Pressure-induced stromal keratopathy as a result of ocular trauma after laser in situ keratomileusis.
Liu Xiaoqiang, Ling Shiqi, Gao Xinrui, Xu Chong, Wang Fang
AI Summary
Traumatic hyphema can cause pressure-induced stromal keratopathy in post-LASIK eyes, with interface fluid seen on AS-OCT. This condition resolves with medication, highlighting AS-OCT's diagnostic value.
Abstract
Importance
Pressure-induced stromal keratopathy is a rare kind of complication of laser in situ keratomileusis (LASIK) that may cause vision loss in affected eyes. Herein, we described the clinical features and treatment of 2 cases of pressure-induced stromal keratopathy due to traumatic hyphema in post-LASIK eyes.

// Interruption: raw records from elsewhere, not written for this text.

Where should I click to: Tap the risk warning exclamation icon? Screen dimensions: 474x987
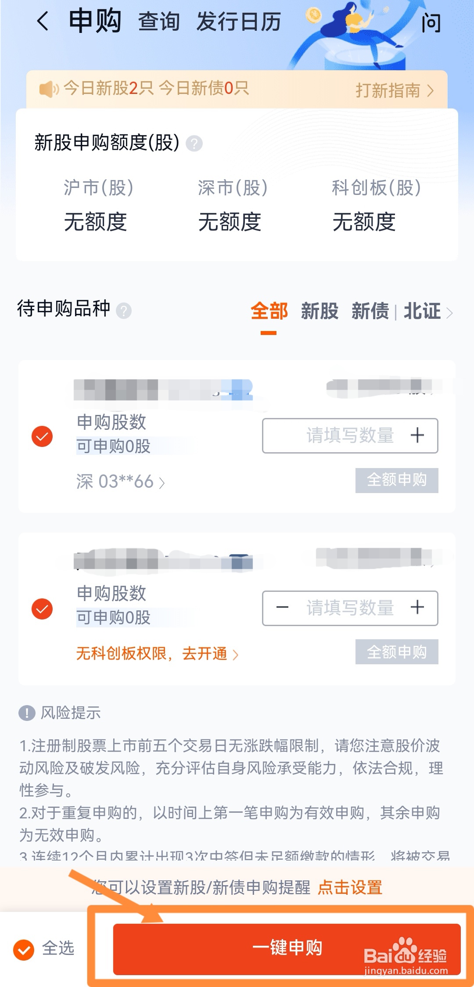coord(27,713)
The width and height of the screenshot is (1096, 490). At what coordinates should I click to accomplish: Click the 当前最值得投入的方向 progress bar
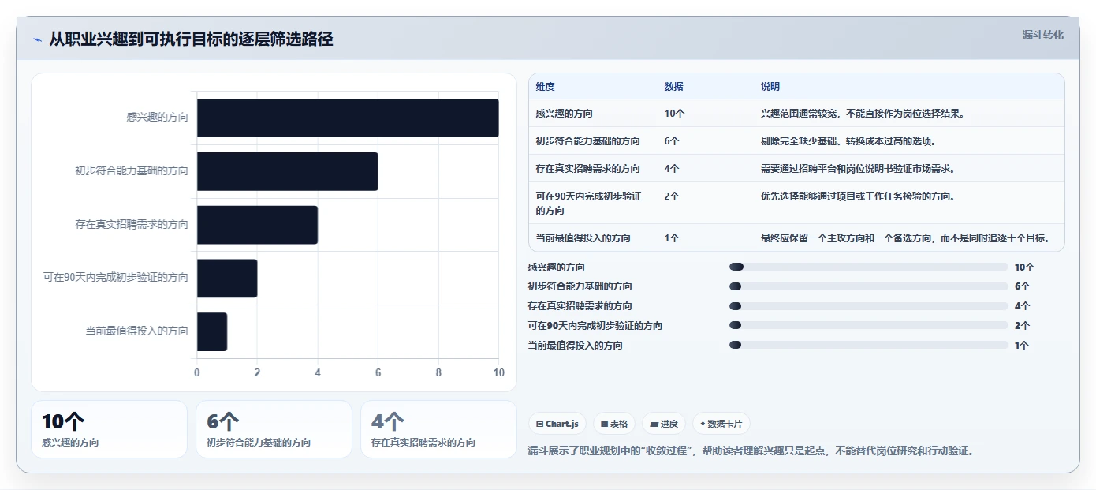click(x=869, y=345)
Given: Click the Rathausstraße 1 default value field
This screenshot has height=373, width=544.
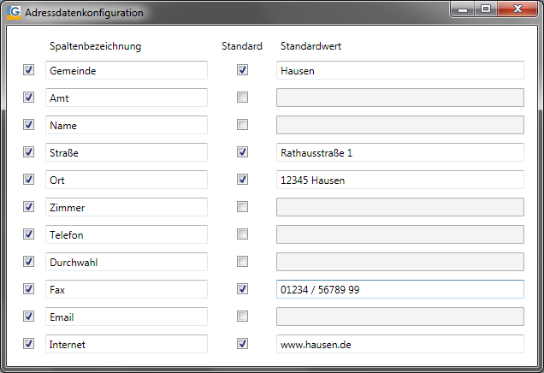Looking at the screenshot, I should 399,152.

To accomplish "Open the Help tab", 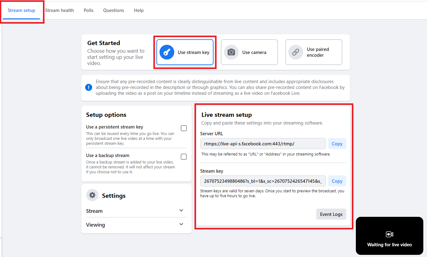I will click(x=139, y=10).
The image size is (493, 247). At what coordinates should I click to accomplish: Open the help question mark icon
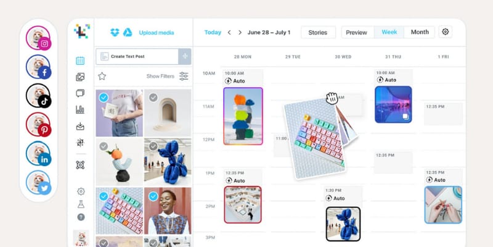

Observations: Two patients sought treatment for painful vision loss after blunt trauma on post-LASIK eyes. On examination, high intraocular pressure was found in the injured eyes. Hyphema was seen in the anterior chamber. High-resolution slitlamp biomicroscopy demonstrated interface hyperreflection, which resembled interface keratitis. However, an isolated pocket of fluid was clearly demonstrated at the level of the LASIK flap interface in the anterior segment optical coherence tomographic images. After topical corticosteroid and antiglaucoma medication, the hyphema and the hyperreflection in the cornea resolved in several days. The intraocular pressure and visual acuity returned to normal levels. Repeated anterior segment optical coherence tomographic examinations revealed completed resolution of the interface fluid.
Conclusions and relevance: To our knowledge, this is the first report of pressure-induced stromal keratopathy caused by traumatic hyphema. Anterior segment optical coherence tomography plays a unique role in revealing occult interface fluid in post-LASIK eyes, which may masquerade as interface keratitis during slitlamp examination.